[Collected data]
_ _ _

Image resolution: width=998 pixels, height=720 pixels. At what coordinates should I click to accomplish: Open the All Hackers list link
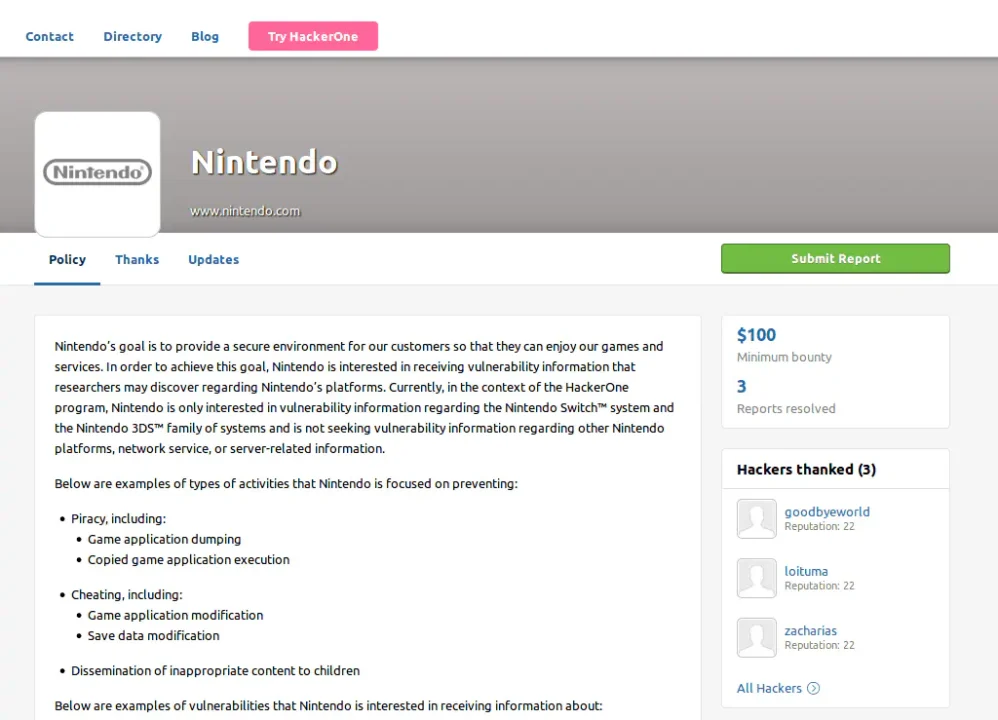point(769,688)
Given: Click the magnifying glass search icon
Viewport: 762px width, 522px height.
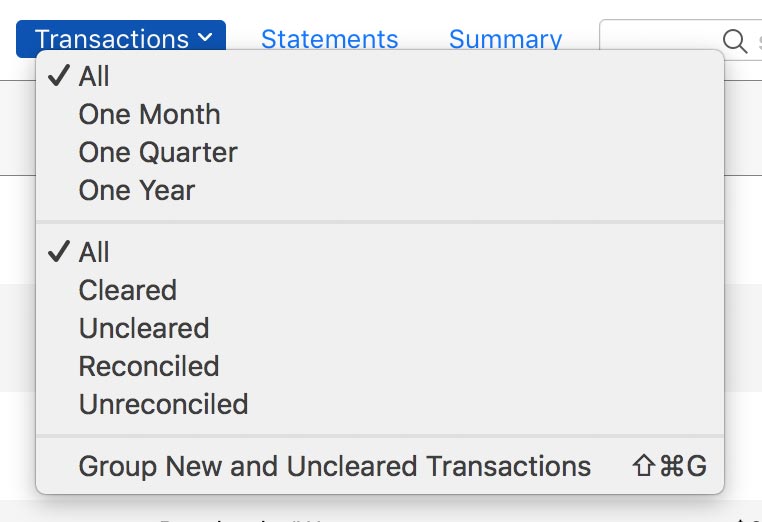Looking at the screenshot, I should tap(735, 41).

_ _ _

**YOUR TASK**
Exclude the images, then output the data above word for word.

**EXERCISE SOLUTION**
Image resolution: width=998 pixels, height=720 pixels. At what coordinates should I click to accomplish: Open the All Hackers list link
point(769,688)
Given: Click the magnifying glass search icon
Viewport: 762px width, 522px height.
Looking at the screenshot, I should tap(735, 41).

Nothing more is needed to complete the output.